On Thu, Sep 12, 2024, at 2:40 AM, Jesper Dangaard Brouer wrote:
On 11/09/2024 20.53, Daniel Xu wrote:
On Wed, Sep 11, 2024 at 10:32:56AM GMT, Jesper Dangaard Brouer wrote:
On 11/09/2024 06.43, Daniel Xu wrote:
[cc Jesper]
On Tue, Sep 10, 2024, at 8:31 PM, Daniel Xu wrote:
On Tue, Sep 10, 2024 at 05:39:55PM GMT, Andrii Nakryiko wrote:
On Tue, Sep 10, 2024 at 4:44 PM Daniel Xu dxu@dxuuu.xyz wrote: > > On Tue, Sep 10, 2024 at 03:21:04PM GMT, Andrii Nakryiko wrote: >> On Tue, Sep 10, 2024 at 3:16 PM Daniel Xu dxu@dxuuu.xyz wrote: >>>
[...cut...]
Can you give us a bit more details on what you are trying to achieve?
BPF cpumap, under the hood, has one MPSC ring buffer (ptr_ring) for each entry in the cpumap.

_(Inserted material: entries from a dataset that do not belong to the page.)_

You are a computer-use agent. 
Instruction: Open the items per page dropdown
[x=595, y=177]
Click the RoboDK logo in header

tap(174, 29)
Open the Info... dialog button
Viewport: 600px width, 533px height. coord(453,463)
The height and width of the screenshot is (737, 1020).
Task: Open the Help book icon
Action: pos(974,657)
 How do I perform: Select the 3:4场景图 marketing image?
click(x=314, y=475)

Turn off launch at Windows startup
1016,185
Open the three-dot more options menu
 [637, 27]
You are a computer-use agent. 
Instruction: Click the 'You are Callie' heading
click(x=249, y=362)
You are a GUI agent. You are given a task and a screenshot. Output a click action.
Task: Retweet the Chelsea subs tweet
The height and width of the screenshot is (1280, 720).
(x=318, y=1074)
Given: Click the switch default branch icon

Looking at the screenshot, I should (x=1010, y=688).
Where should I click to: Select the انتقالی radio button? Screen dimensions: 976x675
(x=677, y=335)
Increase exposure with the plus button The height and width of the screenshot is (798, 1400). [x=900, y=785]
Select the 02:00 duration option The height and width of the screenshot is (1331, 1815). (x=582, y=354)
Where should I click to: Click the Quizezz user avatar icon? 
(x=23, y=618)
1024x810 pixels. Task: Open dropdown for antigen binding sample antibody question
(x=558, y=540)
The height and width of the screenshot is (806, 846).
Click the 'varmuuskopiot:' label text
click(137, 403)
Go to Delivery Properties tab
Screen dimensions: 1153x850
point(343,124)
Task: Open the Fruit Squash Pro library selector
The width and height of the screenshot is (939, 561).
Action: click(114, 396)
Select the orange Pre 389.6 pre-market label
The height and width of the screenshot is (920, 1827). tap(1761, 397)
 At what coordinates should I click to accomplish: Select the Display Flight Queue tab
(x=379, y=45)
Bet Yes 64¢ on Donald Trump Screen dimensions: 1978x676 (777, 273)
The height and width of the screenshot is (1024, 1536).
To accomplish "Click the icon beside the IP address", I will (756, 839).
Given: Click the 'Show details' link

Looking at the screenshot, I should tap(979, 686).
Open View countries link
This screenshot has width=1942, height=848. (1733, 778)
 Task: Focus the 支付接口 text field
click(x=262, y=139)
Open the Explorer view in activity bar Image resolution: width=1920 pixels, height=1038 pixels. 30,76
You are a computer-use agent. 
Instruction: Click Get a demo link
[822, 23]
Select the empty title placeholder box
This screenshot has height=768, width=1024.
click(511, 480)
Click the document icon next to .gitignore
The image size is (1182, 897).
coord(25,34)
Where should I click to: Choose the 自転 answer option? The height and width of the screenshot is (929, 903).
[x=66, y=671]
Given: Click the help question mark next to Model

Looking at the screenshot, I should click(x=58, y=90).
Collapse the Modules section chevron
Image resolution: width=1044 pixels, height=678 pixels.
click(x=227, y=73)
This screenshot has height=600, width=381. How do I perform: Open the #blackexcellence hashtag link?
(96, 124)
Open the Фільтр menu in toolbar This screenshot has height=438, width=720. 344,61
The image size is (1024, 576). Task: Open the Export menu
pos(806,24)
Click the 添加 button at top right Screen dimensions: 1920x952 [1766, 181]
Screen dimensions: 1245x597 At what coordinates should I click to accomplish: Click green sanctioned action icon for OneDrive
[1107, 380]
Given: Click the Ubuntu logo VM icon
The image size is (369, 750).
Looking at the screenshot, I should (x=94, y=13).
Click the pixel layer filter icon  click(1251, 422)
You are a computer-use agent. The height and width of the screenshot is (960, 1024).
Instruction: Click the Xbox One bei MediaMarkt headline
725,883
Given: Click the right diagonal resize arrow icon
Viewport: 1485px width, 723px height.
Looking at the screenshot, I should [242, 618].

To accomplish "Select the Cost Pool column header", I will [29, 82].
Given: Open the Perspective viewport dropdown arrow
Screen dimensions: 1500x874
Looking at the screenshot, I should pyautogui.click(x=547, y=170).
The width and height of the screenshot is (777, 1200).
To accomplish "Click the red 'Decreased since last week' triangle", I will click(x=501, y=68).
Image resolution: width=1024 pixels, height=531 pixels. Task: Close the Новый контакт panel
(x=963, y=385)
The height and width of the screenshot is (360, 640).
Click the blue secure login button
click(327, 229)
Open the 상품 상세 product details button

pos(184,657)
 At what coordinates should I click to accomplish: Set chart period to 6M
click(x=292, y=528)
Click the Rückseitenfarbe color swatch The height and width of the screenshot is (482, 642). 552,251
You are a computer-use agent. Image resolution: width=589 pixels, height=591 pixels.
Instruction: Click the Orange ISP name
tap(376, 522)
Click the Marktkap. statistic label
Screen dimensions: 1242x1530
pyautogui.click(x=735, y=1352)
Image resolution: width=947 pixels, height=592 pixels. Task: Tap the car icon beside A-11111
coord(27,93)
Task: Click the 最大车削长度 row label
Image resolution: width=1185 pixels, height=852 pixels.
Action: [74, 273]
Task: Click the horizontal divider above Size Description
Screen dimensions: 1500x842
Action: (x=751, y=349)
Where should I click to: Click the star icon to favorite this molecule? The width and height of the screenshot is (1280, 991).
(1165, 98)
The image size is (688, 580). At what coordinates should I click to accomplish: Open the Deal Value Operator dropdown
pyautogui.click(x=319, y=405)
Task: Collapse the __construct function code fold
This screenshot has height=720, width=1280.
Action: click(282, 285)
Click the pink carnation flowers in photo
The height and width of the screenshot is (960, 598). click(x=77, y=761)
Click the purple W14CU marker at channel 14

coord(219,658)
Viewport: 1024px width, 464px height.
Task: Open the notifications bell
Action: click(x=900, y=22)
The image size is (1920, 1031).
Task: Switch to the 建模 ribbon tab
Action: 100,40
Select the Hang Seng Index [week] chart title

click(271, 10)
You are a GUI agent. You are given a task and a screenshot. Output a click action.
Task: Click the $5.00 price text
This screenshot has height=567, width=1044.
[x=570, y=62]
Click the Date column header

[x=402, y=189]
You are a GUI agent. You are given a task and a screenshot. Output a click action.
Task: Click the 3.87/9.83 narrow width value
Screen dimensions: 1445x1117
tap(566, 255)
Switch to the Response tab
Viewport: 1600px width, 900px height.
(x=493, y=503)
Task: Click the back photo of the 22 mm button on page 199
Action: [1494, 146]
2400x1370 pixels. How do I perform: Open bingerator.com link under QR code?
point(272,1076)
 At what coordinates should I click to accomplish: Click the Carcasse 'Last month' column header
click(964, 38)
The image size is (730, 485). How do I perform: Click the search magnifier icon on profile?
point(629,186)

When a prog redirects to an entry in the cpumap, the machinery queues up the xdp frame onto the destination CPU ptr_ring. This can occur on any cpu, thus multi-producer. On processing side, there is only the kthread created by the cpumap entry and bound to the specific cpu that is consuming entries. So single consumer.
An important detail: to get Multi-Producer (MP) to scale the CPUMAP does bulk enqueue into the ptr_ring. It stores the xdp_frame's in a per-CPU array and does the flush/enqueue as part of the xdp_do_flush(). Because I was afraid of this adding latency, I choose to also flush every 8 frames (CPU_MAP_BULK_SIZE).
Looking at code I see this is also explained in a comment:
/* General idea: XDP packets getting XDP redirected to another CPU,
- will maximum be stored/queued for one driver ->poll() call. It is
- guaranteed that queueing the frame and the flush operation happen on
- same CPU. Thus, cpu_map_flush operation can deduct via this_cpu_ptr()
- which queue in bpf_cpu_map_entry contains packets.
*/
Goal is to track the latency overhead added from ptr_ring and the kthread (versus softirq where is less overhead). Ideally we want p50, p90, p95, p99 percentiles.
I'm very interesting in this use-case of understanding the latency of CPUMAP. I'm a fan of latency histograms that I turn into heatmaps in grafana.
To do this, we need to track every single entry enqueue time as well as dequeue time - events that occur in the tail are quite important.
Since ptr_ring is also a ring buffer, I thought it would be easy, reliable, and fast to just create a "shadow" ring buffer. Every time producer enqueues entries, I'd enqueue the same number of current timestamp onto shadow RB. Same thing on consumer side, except dequeue and calculate timestamp delta.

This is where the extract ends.